GAZA — Quarante-quatre Palestiniens ont été tués jeudi dans la bande de Gaza à la suite de frappes israéliennes, selon les autorités sanitaires locales. L’ONU tire la sonnette d’alarme sur une aggravation dramatique de la crise humanitaire, notamment sur la question cruciale de l’accès à l’eau.
Selon le ministère de la Santé de Gaza, 25 personnes ont été tuées dans le nord du territoire alors qu’elles attendaient l’arrivée de camions d’aide humanitaire. D’après les déclarations de l’armée israélienne, des militants du Hamas se seraient dissimulés parmi la foule, justifiant une frappe aérienne ciblée pour les « éliminer ». L’armée affirme qu’aucun civil n’a été visé intentionnellement.

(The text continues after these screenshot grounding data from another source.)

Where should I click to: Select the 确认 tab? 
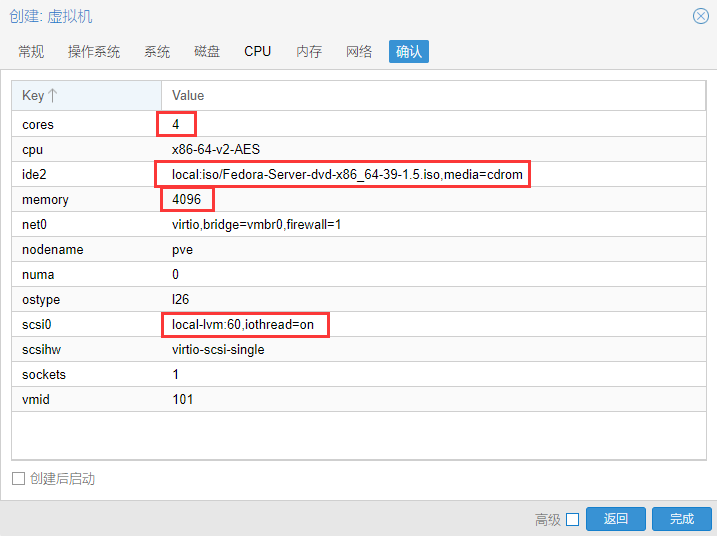click(408, 51)
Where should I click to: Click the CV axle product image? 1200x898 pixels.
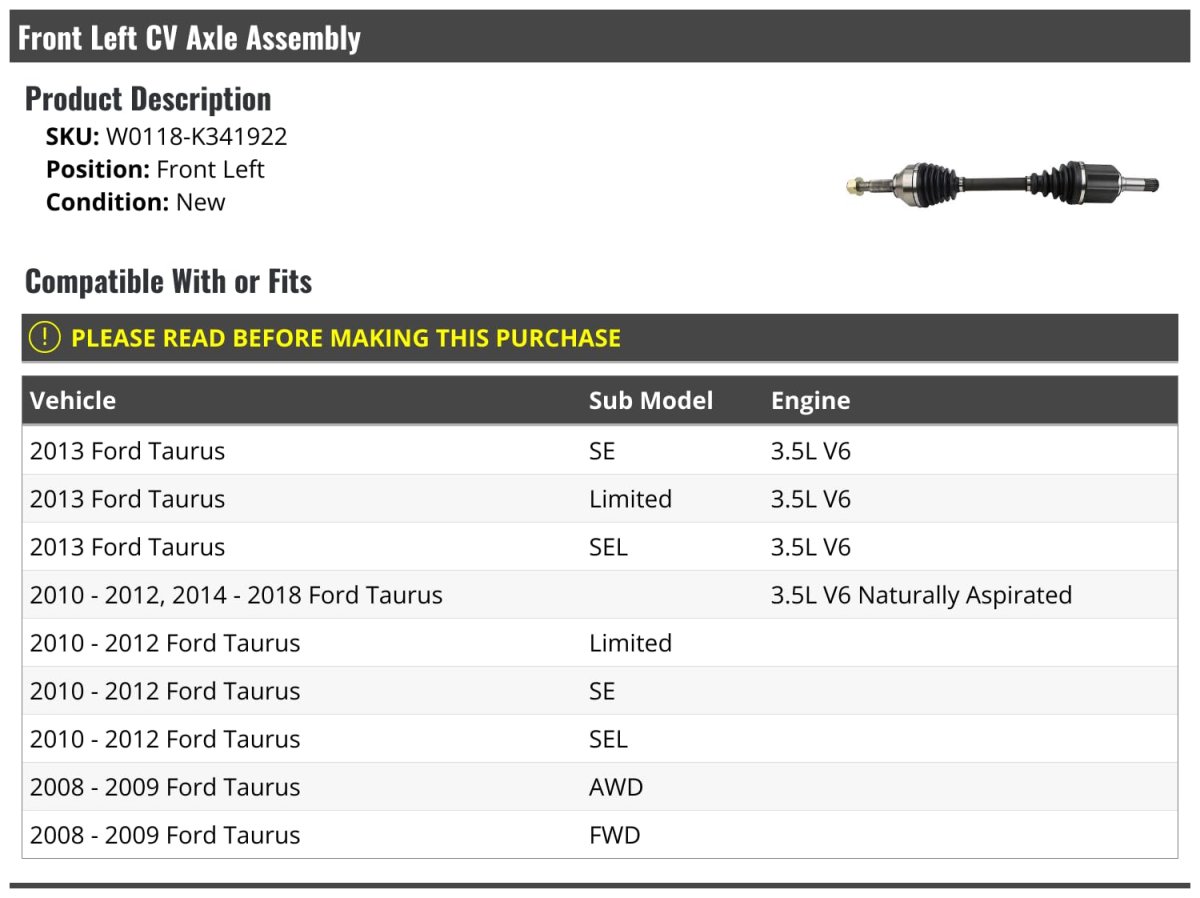[x=1002, y=185]
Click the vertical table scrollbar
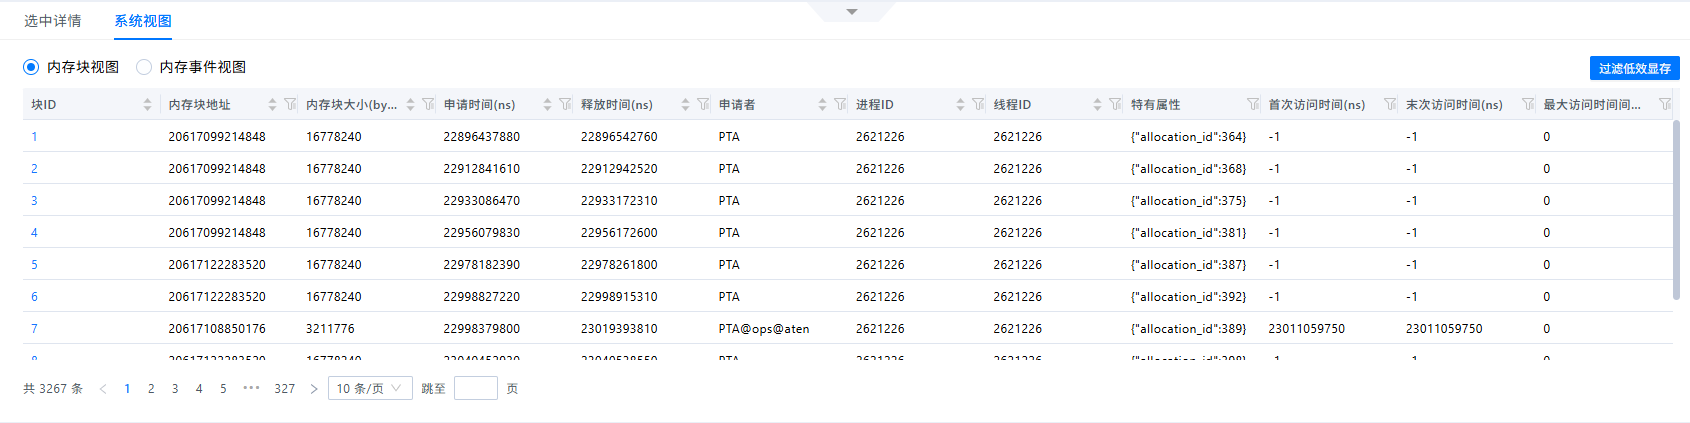The height and width of the screenshot is (423, 1690). point(1676,210)
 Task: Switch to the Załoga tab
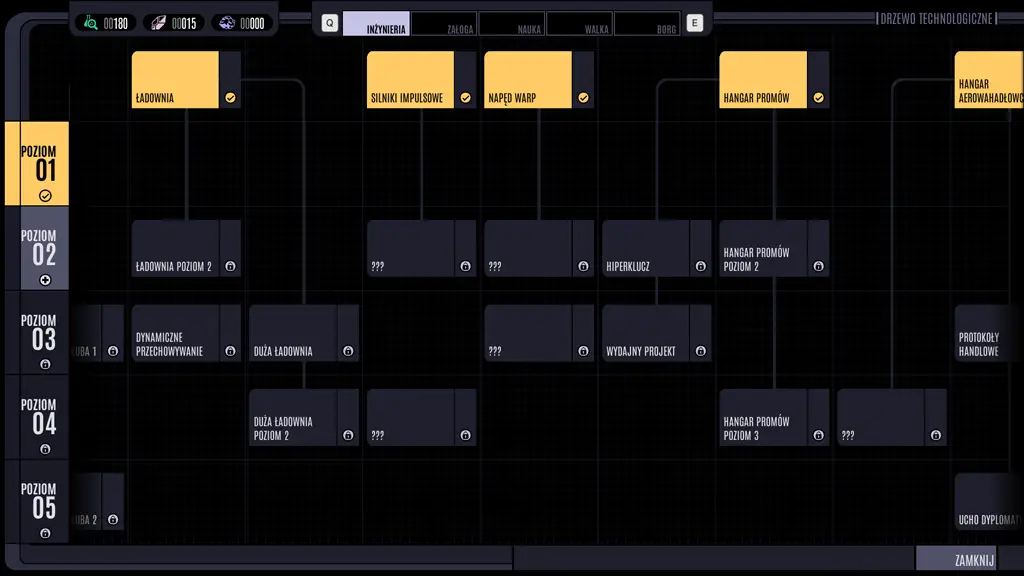pyautogui.click(x=445, y=24)
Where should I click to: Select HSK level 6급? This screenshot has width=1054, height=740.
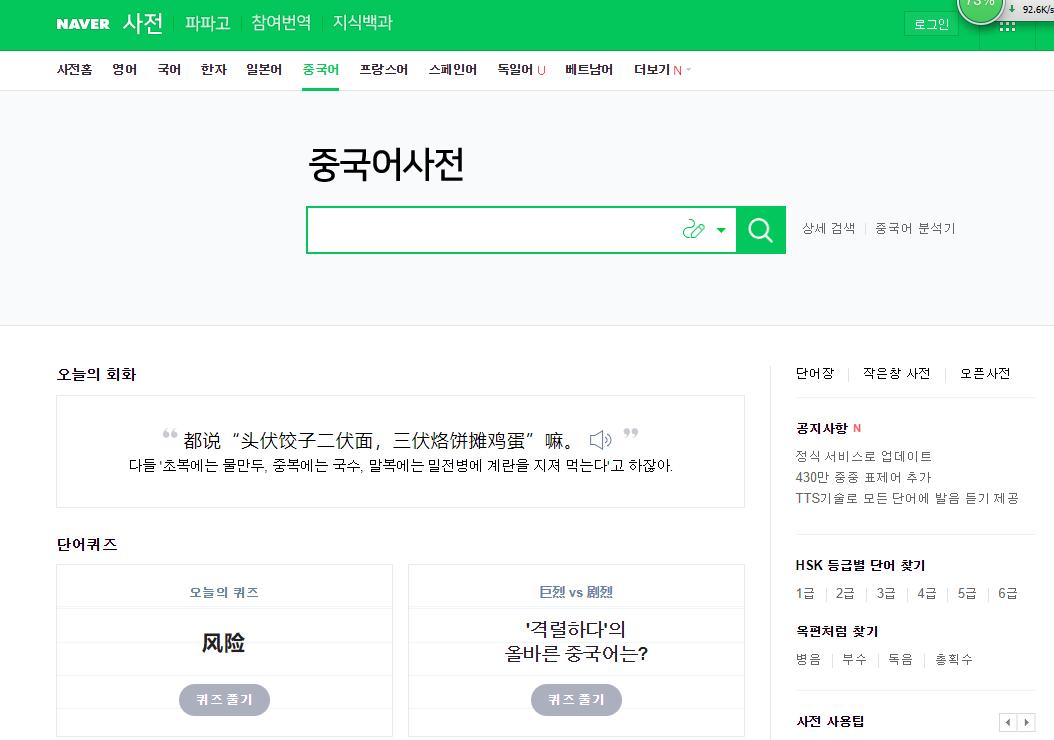pos(1007,593)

Outre cette attaque, d’autres bombardements israéliens ont fait au moins 19 morts supplémentaires dans divers quartiers de Gaza, marquant une nouvelle journée sanglante dans un conflit qui s’enlise. Les violences de ces dernières heures surviennent dans un contexte de tensions toujours croissantes entre Israël et l’Iran, qui a ravivé les affrontements dans l’ensemble de la région.
L’UNICEF a publié un communiqué alarmant vendredi, avertissant que Gaza est désormais au bord d’une sécheresse humanitaire sans précédent. L’agence onusienne affirme que l’accès à l’eau potable est quasiment inexistant dans plusieurs zones densément peuplées, et que des milliers d’enfants risquent des maladies hydriques graves ou la malnutrition si l’aide ne parvient pas rapidement.
« Les enfants de Gaza sont en danger immédiat. Ils ont désespérément besoin de nourriture, d’eau potable et de sécurité », a déclaré une porte-parole de l’organisation. Les infrastructures d’approvisionnement en eau, déjà endommagées par des mois de conflit, ont été presque totalement détruites, compliquant l’acheminement de l’aide.
Les appels à un cessez-le-feu durable et à un accès humanitaire sûr se multiplient, mais les perspectives de solution semblent s’éloigner à mesure que les bombardements se poursuivent et que les négociations diplomatiques piétinent.